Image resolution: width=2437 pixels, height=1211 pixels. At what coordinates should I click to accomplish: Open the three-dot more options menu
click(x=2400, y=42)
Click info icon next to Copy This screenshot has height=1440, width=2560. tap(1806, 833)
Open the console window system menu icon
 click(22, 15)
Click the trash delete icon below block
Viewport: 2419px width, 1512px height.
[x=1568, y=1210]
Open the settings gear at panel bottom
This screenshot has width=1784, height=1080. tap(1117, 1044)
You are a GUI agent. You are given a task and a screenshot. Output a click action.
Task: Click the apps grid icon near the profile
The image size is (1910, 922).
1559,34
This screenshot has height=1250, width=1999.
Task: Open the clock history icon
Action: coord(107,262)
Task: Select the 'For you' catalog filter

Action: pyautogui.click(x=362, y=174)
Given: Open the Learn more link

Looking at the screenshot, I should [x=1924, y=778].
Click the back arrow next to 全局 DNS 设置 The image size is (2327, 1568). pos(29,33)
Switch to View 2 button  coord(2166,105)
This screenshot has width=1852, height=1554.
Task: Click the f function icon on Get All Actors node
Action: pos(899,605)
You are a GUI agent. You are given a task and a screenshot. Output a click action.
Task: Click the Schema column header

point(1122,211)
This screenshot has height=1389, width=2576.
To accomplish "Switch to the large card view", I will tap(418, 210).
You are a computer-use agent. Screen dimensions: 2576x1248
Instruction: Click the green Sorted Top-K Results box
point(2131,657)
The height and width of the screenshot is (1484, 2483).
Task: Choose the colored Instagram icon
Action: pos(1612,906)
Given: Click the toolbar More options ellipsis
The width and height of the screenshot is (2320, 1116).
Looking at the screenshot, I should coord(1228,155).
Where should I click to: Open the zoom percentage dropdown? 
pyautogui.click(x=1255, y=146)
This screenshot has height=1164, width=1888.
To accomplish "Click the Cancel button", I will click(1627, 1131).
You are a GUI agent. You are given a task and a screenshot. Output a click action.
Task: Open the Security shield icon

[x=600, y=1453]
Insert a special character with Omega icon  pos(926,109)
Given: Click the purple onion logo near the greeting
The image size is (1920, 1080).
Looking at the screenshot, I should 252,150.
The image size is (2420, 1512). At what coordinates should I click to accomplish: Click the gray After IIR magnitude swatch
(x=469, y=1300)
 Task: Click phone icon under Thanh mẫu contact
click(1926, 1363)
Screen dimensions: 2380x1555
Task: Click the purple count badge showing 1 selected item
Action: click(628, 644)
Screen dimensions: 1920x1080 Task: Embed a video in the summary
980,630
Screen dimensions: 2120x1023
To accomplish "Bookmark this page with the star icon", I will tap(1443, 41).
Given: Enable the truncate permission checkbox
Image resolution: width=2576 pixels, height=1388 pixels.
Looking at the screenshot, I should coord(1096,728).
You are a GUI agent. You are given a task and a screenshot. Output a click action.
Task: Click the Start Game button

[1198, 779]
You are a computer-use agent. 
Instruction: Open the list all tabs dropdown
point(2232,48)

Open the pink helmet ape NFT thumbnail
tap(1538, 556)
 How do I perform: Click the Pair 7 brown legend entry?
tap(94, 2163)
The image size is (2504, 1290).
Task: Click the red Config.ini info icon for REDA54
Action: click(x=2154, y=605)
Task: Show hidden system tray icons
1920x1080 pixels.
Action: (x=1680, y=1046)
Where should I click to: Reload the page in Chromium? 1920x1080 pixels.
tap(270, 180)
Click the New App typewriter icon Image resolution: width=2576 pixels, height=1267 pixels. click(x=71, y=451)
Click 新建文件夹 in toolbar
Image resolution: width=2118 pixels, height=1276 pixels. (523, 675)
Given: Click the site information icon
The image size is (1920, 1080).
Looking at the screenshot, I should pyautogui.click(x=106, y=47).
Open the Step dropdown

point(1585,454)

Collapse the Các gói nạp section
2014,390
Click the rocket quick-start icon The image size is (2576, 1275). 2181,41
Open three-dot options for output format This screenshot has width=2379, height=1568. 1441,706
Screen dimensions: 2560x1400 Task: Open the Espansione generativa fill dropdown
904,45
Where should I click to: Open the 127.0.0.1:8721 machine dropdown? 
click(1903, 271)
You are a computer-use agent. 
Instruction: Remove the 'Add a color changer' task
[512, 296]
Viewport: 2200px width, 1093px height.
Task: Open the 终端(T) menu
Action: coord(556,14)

- [WHAT TO PRODUCE]
An exact copy of the listing is the goal. Transcribe it in full.

- [SOLUTION TO THIS TASK]
Image resolution: width=2437 pixels, height=1211 pixels. At what coordinates should I click to accomplish: Open the three-dot more options menu
click(x=2400, y=42)
Click info icon next to Copy This screenshot has height=1440, width=2560. tap(1806, 833)
Open the console window system menu icon
 click(22, 15)
Click the trash delete icon below block
Viewport: 2419px width, 1512px height.
[x=1568, y=1210]
Open the settings gear at panel bottom
This screenshot has width=1784, height=1080. tap(1117, 1044)
You are a GUI agent. You are given a task and a screenshot. Output a click action.
Task: Click the apps grid icon near the profile
The image size is (1910, 922).
1559,34
This screenshot has height=1250, width=1999.
Task: Open the clock history icon
Action: coord(107,262)
Task: Select the 'For you' catalog filter

Action: pyautogui.click(x=362, y=174)
Given: Open the Learn more link

Looking at the screenshot, I should [x=1924, y=778].
Click the back arrow next to 全局 DNS 设置 The image size is (2327, 1568). pos(29,33)
Switch to View 2 button  coord(2166,105)
This screenshot has width=1852, height=1554.
Task: Click the f function icon on Get All Actors node
Action: pos(899,605)
You are a GUI agent. You are given a task and a screenshot. Output a click action.
Task: Click the Schema column header

point(1122,211)
This screenshot has height=1389, width=2576.
To accomplish "Switch to the large card view", I will tap(418, 210).
You are a computer-use agent. Screen dimensions: 2576x1248
Instruction: Click the green Sorted Top-K Results box
point(2131,657)
The height and width of the screenshot is (1484, 2483).
Task: Choose the colored Instagram icon
Action: pos(1612,906)
Given: Click the toolbar More options ellipsis
The width and height of the screenshot is (2320, 1116).
Looking at the screenshot, I should coord(1228,155).
Where should I click to: Open the zoom percentage dropdown? 
pyautogui.click(x=1255, y=146)
This screenshot has height=1164, width=1888.
To accomplish "Click the Cancel button", I will click(1627, 1131).
You are a GUI agent. You are given a task and a screenshot. Output a click action.
Task: Open the Security shield icon

[x=600, y=1453]
Insert a special character with Omega icon  pos(926,109)
Given: Click the purple onion logo near the greeting
The image size is (1920, 1080).
Looking at the screenshot, I should 252,150.
The image size is (2420, 1512). At what coordinates should I click to accomplish: Click the gray After IIR magnitude swatch
(x=469, y=1300)
 Task: Click phone icon under Thanh mẫu contact
click(1926, 1363)
Screen dimensions: 2380x1555
Task: Click the purple count badge showing 1 selected item
Action: click(628, 644)
Screen dimensions: 1920x1080 Task: Embed a video in the summary
980,630
Screen dimensions: 2120x1023
To accomplish "Bookmark this page with the star icon", I will tap(1443, 41).
Given: Enable the truncate permission checkbox
Image resolution: width=2576 pixels, height=1388 pixels.
Looking at the screenshot, I should coord(1096,728).
You are a GUI agent. You are given a task and a screenshot. Output a click action.
Task: Click the Start Game button

[1198, 779]
You are a computer-use agent. 
Instruction: Open the list all tabs dropdown
point(2232,48)

Open the pink helmet ape NFT thumbnail
tap(1538, 556)
 How do I perform: Click the Pair 7 brown legend entry?
tap(94, 2163)
The image size is (2504, 1290).
Task: Click the red Config.ini info icon for REDA54
Action: click(x=2154, y=605)
Task: Show hidden system tray icons
1920x1080 pixels.
Action: (x=1680, y=1046)
Where should I click to: Reload the page in Chromium? 1920x1080 pixels.
tap(270, 180)
Click the New App typewriter icon Image resolution: width=2576 pixels, height=1267 pixels. click(x=71, y=451)
Click 新建文件夹 in toolbar
Image resolution: width=2118 pixels, height=1276 pixels. (523, 675)
Given: Click the site information icon
The image size is (1920, 1080).
Looking at the screenshot, I should pyautogui.click(x=106, y=47).
Open the Step dropdown

point(1585,454)

Collapse the Các gói nạp section
2014,390
Click the rocket quick-start icon The image size is (2576, 1275). 2181,41
Open three-dot options for output format This screenshot has width=2379, height=1568. 1441,706
Screen dimensions: 2560x1400 Task: Open the Espansione generativa fill dropdown
904,45
Where should I click to: Open the 127.0.0.1:8721 machine dropdown? 
click(1903, 271)
You are a computer-use agent. 
Instruction: Remove the 'Add a color changer' task
[512, 296]
Viewport: 2200px width, 1093px height.
Task: Open the 终端(T) menu
Action: coord(556,14)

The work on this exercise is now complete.